Trinidad to Curacao
October 20, 2008
Aloha Capt Koo,
I am at sea from Curicau to Cartagena, Columbia today. All is well. More about that later. First let me bring you up to date.
Back on August 5 I sailed from hot and sticky Trinidad for Los Testigos, a small group of Venezuelan Islands with just a few fishing folks and the Navy. I was hoping for cooler breezes. The overnight passage was pleasant. I stayed well away from the Paria Peninsula a to avoid a meet with Venezuelan bad guys. I enjoyed 2 beautiful anchorages and developed a friendship with a Sergeant who gave me as long as I wanted in the islands (usually restricted to 2 days). While anchored at Playa Real I met up with a Venezuelan family from Caracas who threw a birthday party when they learned the 8th was my 69th birthday. They were a great bunch and eased the birthday pain.
A long day sail took me to Isla Margarita, the big island off the Venezuelan coast where I anchored at Bahia Palomar, the only “safe” anchorage in the area. From the sea Margarita looks great with lots of architecturally striking high rise buildings. Close up it is not so hot. In the shadow of the buildings are shacks and garbage. There has been a lot of theft in the anchorage and moving around on land at night is discouraged. I spent 2 days and checked out of the country reserving the ability to make intermediate stops in the islands before arriving the Dutch ABC Islands. Venezuela was a popular cruising ground until a couple of years ago and a good place to get repairs done. Now lawlessness is keeping cruisers away. It is a shame and a beautiful country.
The next stops were at the reef islands in Venezuelan waters called Los Roques and the Aves Island groups. All three are shallow areas with cays scattered over the shallows. Los Roques is the largest. A real tropical paradise. I spent over a week in 6 anchorages snorkeling and visiting with other cruisers.

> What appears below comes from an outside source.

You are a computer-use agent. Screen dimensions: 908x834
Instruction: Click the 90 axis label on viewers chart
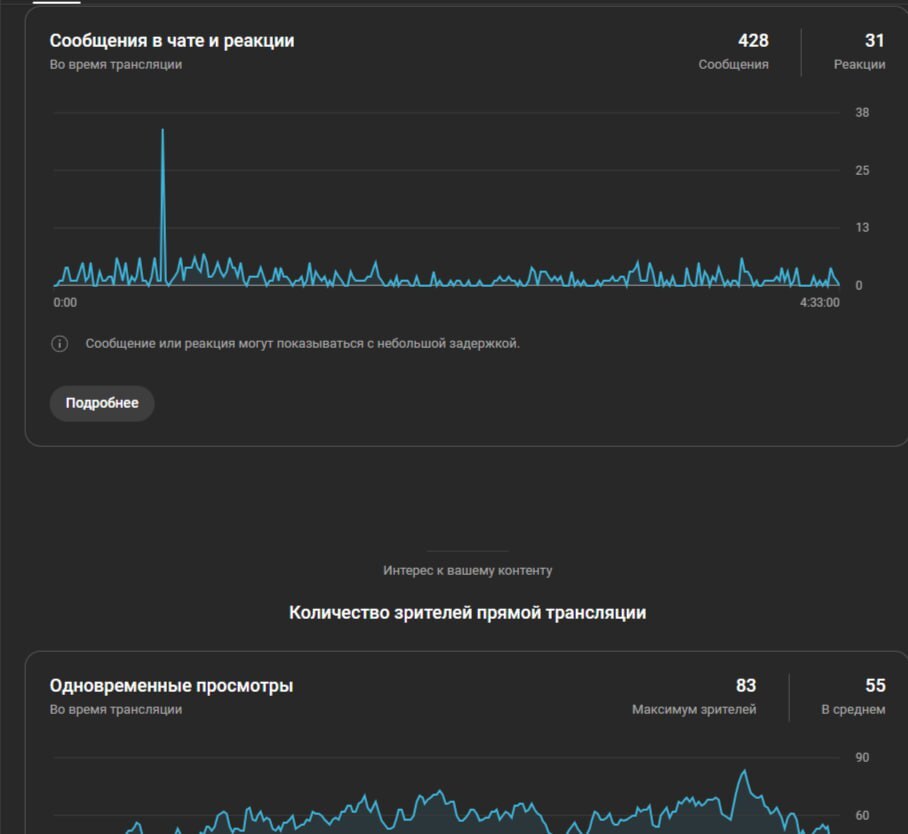click(862, 758)
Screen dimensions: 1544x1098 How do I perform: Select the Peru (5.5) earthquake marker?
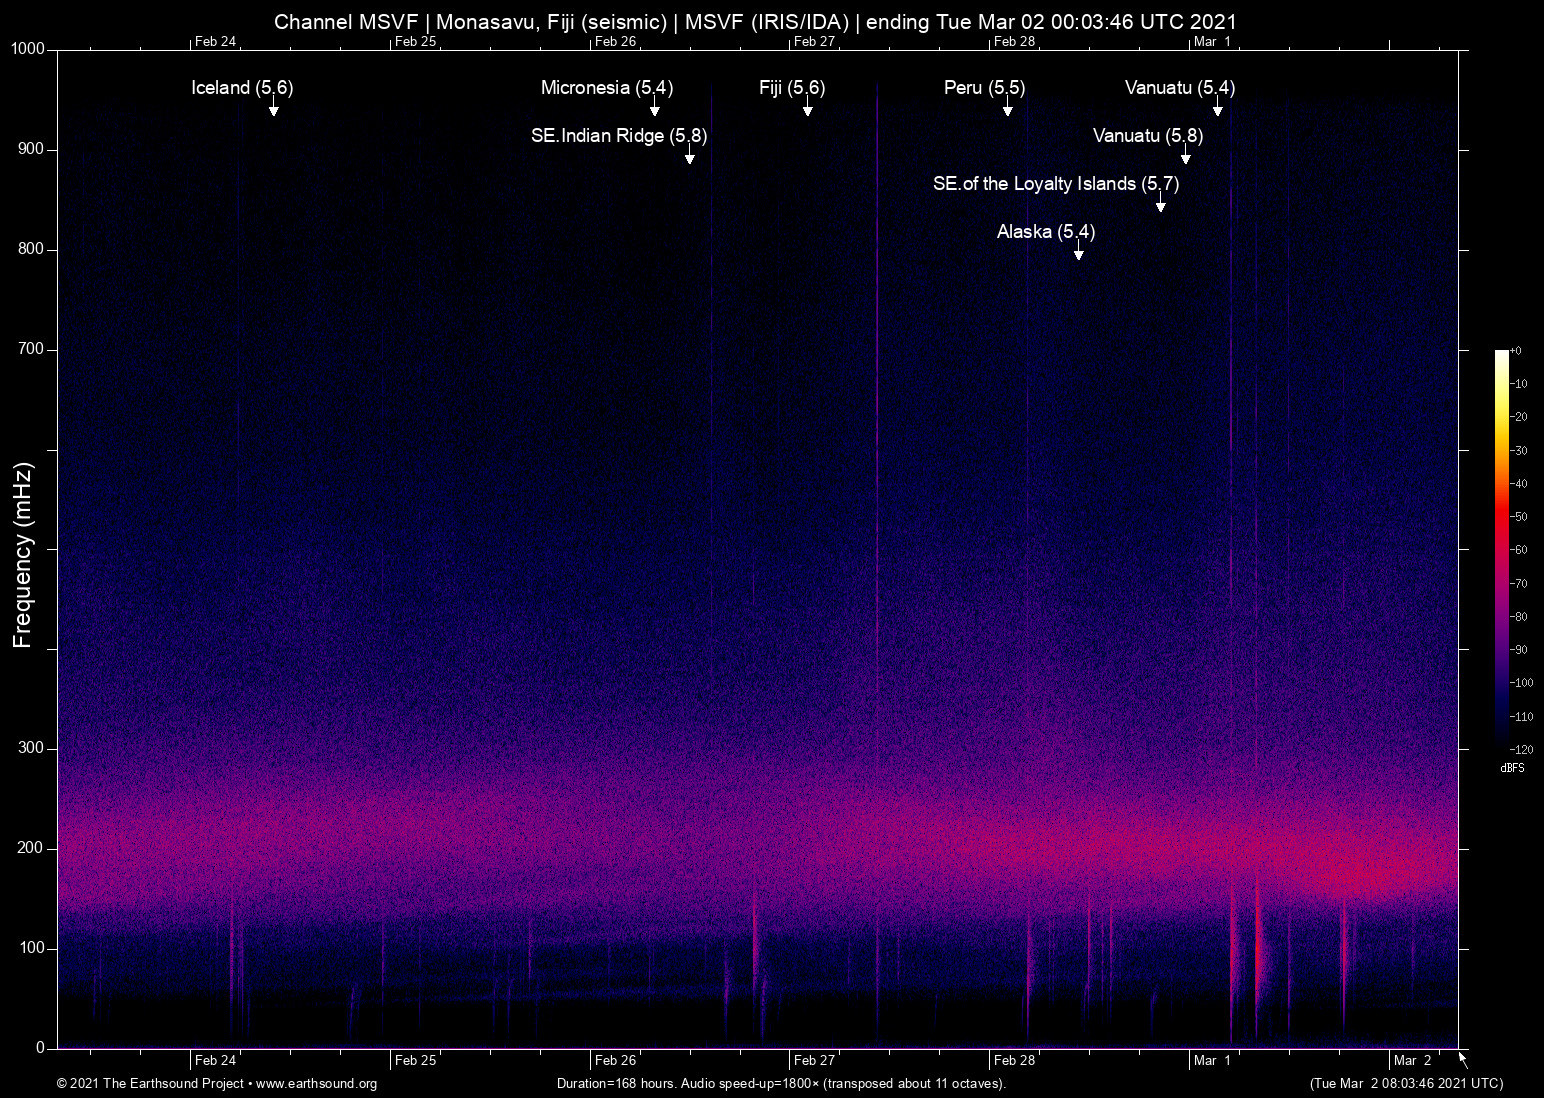coord(1008,110)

The water colors were spectacular in all those spots due to the reflection of deep blue shies over the white sand bottom and coral banks. My favorite spot was Cayo de Agua; no residents, cooling trade winds, lots of sea life and solitude. What a life!
I arrived the more westerly of the Aves Banks just as a big nasty black squall approached and I was winding my way through shallows to an anchorage. I feared loss of visibility so left and sailed 60 miles in strong wind to Bonaire, Dutch Antilles.
Bonaire is a divers destination back in the western world. The lights work. Tap water is pure. The restaurants are good. There are 90 dive sites marked by a buoy that names the spot and is set up for mooring a dingy. Most of the dives range from 30 to 110 feet and have reasonably good visibility, coral growth and fish life. I became friends with a couple from Nebraska and did a lot of diving with them and some other boats for almost 3 weeks. Bonaire is a bargain. Very secure moorings rent for $10 per day. The dive shops fill tanks so cheaply that it was senseless to run my compressor. Bonaire exists on tourism and the production of sea salt, mountains of the white stuff visible from miles at sea. It should not be missed.
I sailed on 9-11 to Spanish Waters, Curicau, just a 40 mile hop. It is easy to see why a lot of boats get “stuck” in the three Dutch Islands, Aruba, Bonaire and Curicau. They are out of the Caribbean Hurricane area. Spanish Waters is a fully enclosed anchorage that is easy on the eyes. I always felt welcome. All marine services are available on Curicau, less so on the other islands. Air travel to the USA and Europe is easy and reasonably priced. A day after arrival I took a bus in to Willemstad to clear with officials. Willemstad is a lovely old city. It is at the entrance of another well protected harbor with a historic fortress on each side of the narrow opening. It is reminiscent of Amsterdam, but with lots of bright colored buildings. Tourism certainly is important here, but not intrusive. The place feels more cosmopolitan than other island capitols I visited in the Caribbean. People were unusually pleasant and helpful. I managed to injure my back in Spanish Waters, probably while loading the outboard on the dingy. I spent two weeks getting to know the local chiropractor. She was very good and trained in Georgia.
There was excellent diving on Curicau if less easily accessed than on Bonaire. I had earlier met Dominique Serifini, who was the illustrator for the Jacques Coustou dive team. We did a number of very fine deep dives off the coast near the Spanish Waters opening. Dominique is a fantastic diver who is free in the water in the extreme. Diving with him was a great experience.
So, now I am on the 450 mile trip to historic Cartagena. More later.